Posted in 1980s, Heavy Metal, Heavy Metal and the 1980s, Music, Rock, Uncategorized with tags , , , , , , , , , , on May 2, 2022 by 80smetalman

Talk about a snowball effect! Two posts ago, when I reviewed Lizzy Borden, it was pointed out to me that singer Betsy Bitch sang on one of the tracks of the “Terror Rising” album. Now, the name was known to me back in the 80s, (it’s hard to miss such a name), but I never got around to listening to any of her music. You know, the normal excuse of too much music and not enough time. Therefore, I decided to investigate Betsy and her band, Bitch, and I learned that they put out an album in 1987 called, “The Bitch is Back.” I’ve given it a few listens and I pretty much like what I’ve heard.

Betsy Bitch

The rest of the band kick off the album with a bass solo followed by a guitar solo on opening track, “Do You Want to Rock.” However, it’s only a few seconds later when Betsy comes in on the vocals and any idea that her memorable name is used to disguise a lack of vocal talent is smashed to bits straight away. Betsy has the voice! I give a definite “yes” to the question the opening track is asking. Things speed up on the next track, “Hot and Heavy,” almost to speed metal and this is the track which proves that the rest of the band is just as capable as their singer. It’s definitely one of the stronger tracks on the album.

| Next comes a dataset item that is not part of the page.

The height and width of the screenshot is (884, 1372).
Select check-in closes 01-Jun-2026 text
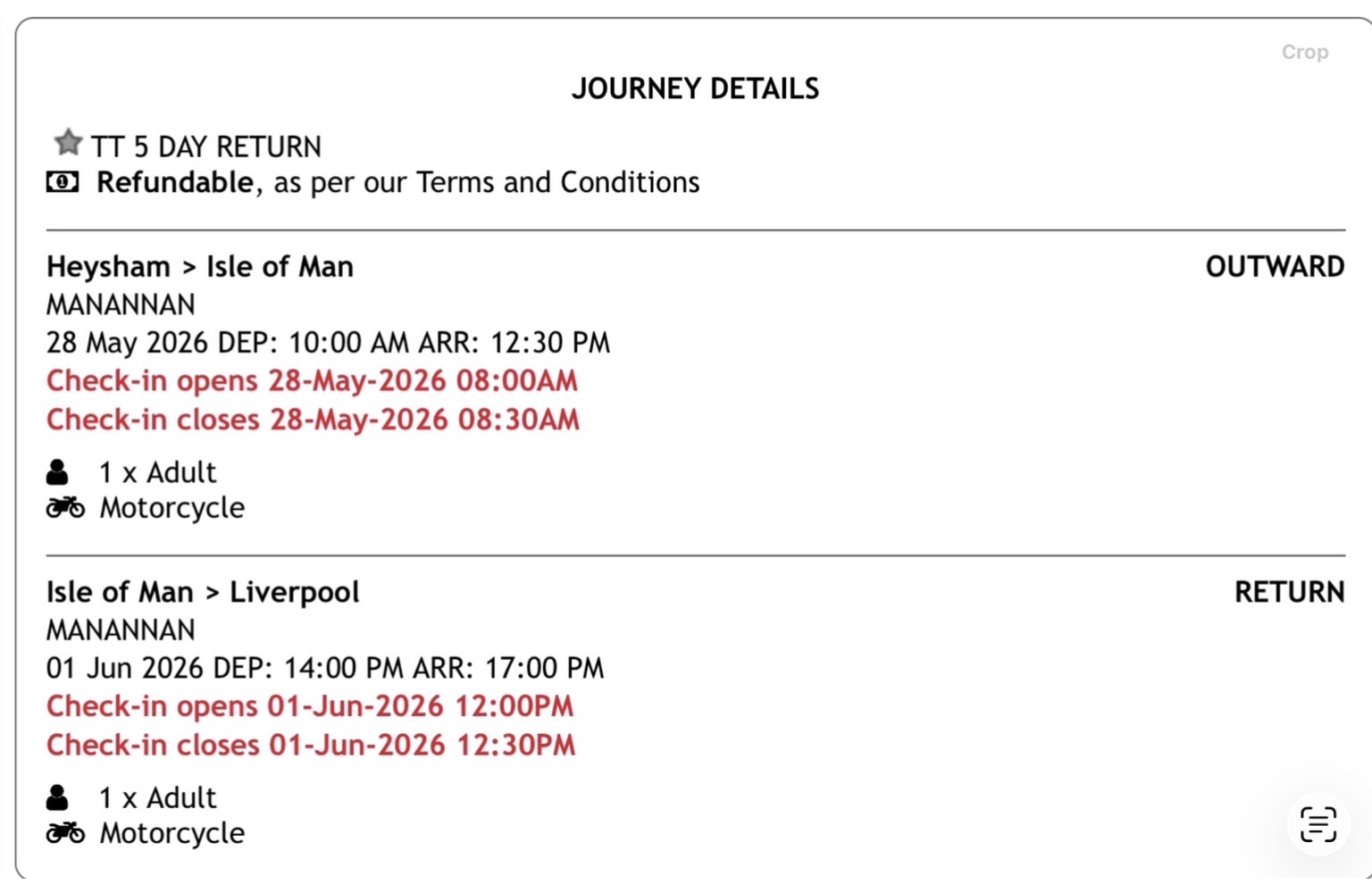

As I listen to “The Bitch is Back,” the more impressed I become with guitarist David Carruth. His riffs and solos are top notch and I find it difficult to believe that his talents have been hidden for so long. He really shines on “Me and Boys.” He singlehandedly saves a song with predictable lyrics from being filler. Bitch goes doom metal on “Storm Raging Up.” There’s a really gloomy sounding intro before turning total metal and the musician to note on this one is drummer, Robby Settles.

You might have noticed the title of the album is an old Elton John song and there is a cover of it on the album. I don’t know how Elton might have felt about it but I like it. Betsy’s spin on the song is very cool and her father plays saxophone on it. Not the best song on the album though definitely not filler, it brings out another positive point, there is an air of humour to the album.

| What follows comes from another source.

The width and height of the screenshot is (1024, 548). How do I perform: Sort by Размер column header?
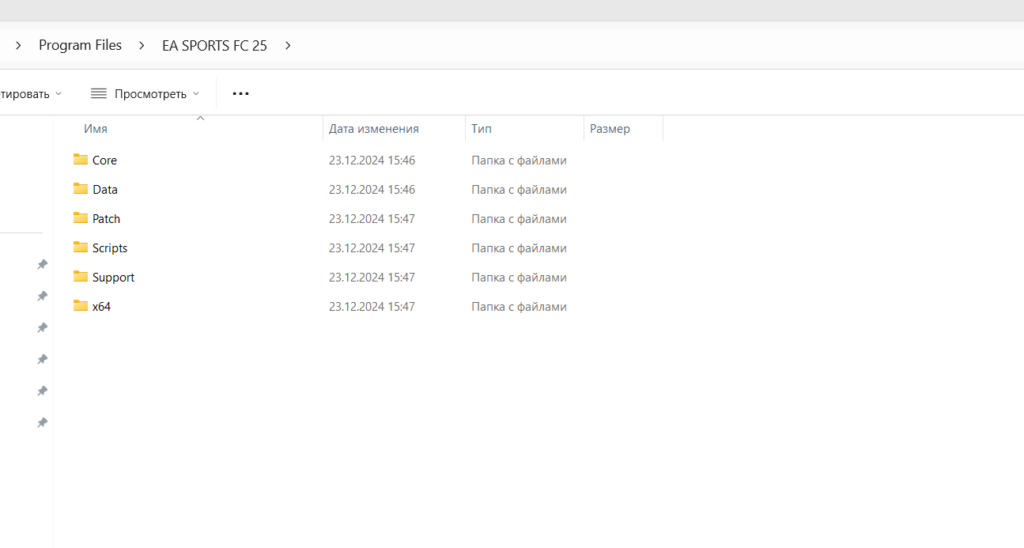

I can’t leave out the bass player as Ron Cordy puts down some good bass grooves. His turn to shine comes on “Head Banger.” His bassline while David hammers out his solo brings an extra dimension of cool to the song. Then the pace picks up on “Fist to Face.” This is one to get a mosh pit going as it nears the borderline of thrash metal. “Turns Me On” has a slower, bluesy feel to hit and David works his guitar magic on it. However, they step on the gas and go out at thrash metal speed on the closer “Skullcrusher.” It does end the album on the right note.

Track Listing:

  1. Do You Want to Rock
  2. Hot and Heavy
  3. Me and the Boys
  4. Storm Raging Up
  5. The Bitch is Back
  6. Head Banger
  7. Fist to Face
  8. Turns Me On
  9. Skullcrusher

Betsy ‘Bitch’ Weiss- lead vocals

David Carruth- guitar

Ron Cordy- bass

Robby Settles- drums

Additional Musicians:

Mick Adrian- additional backing vocals

Joe Romersa- keyboards on “Hot and Heavy,” “Storm Raging Up” and “Skullcrusher,” additional backing vocals

Stanley ‘Dad of a Bitch’ Weiss- saxophone on “The Bitch is Back”

One reason I think Bitch didn’t become more well known is the already mentioned over saturated metal market at the time. However, if I was to find one fault it’s the song writing. The song subjects and lyrics are typical of the time. Saying that, if Bitch had been able to mature, then they could have been a force to be reckoned with in the metal world.